[[ MATERIAL SHOWN, beginning ]]
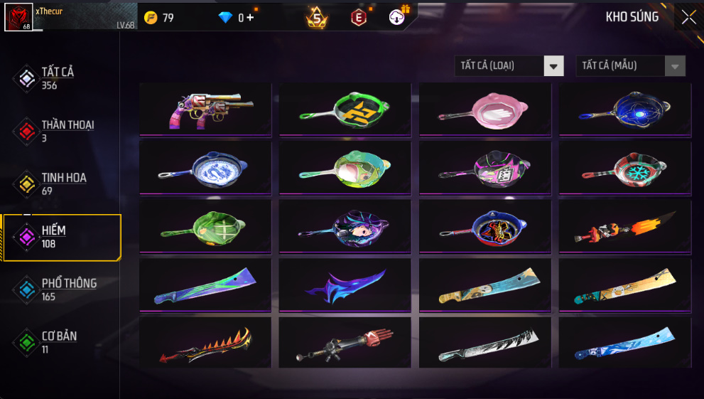Expand the Tất Cả (Loại) dropdown arrow
Image resolution: width=704 pixels, height=399 pixels.
(x=553, y=66)
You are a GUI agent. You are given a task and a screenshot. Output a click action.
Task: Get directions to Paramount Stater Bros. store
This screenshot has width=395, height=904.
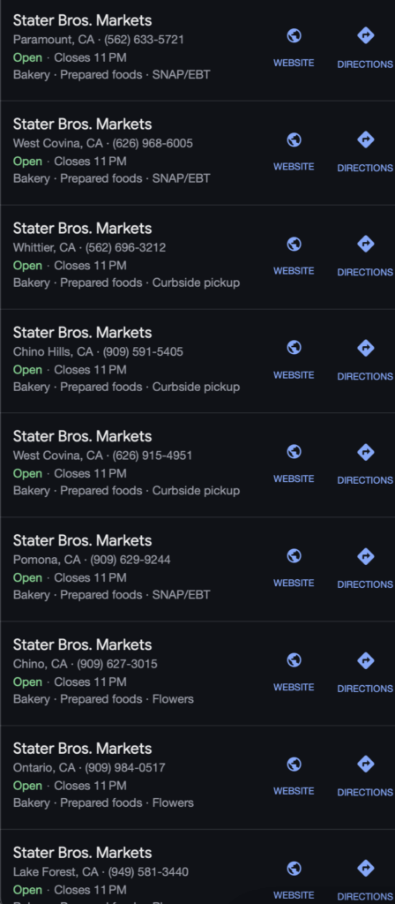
[[ MATERIAL SHOWN, end ]]
Write out again, word for word, only the lines from the one with "You are a GUI" through the last line of the material, and omit each picture.

EXPECTED ANSWER =>
You are a GUI agent. You are given a task and a screenshot. Output a click action.
Task: Get directions to Paramount Stater Bros. store
This screenshot has width=395, height=904.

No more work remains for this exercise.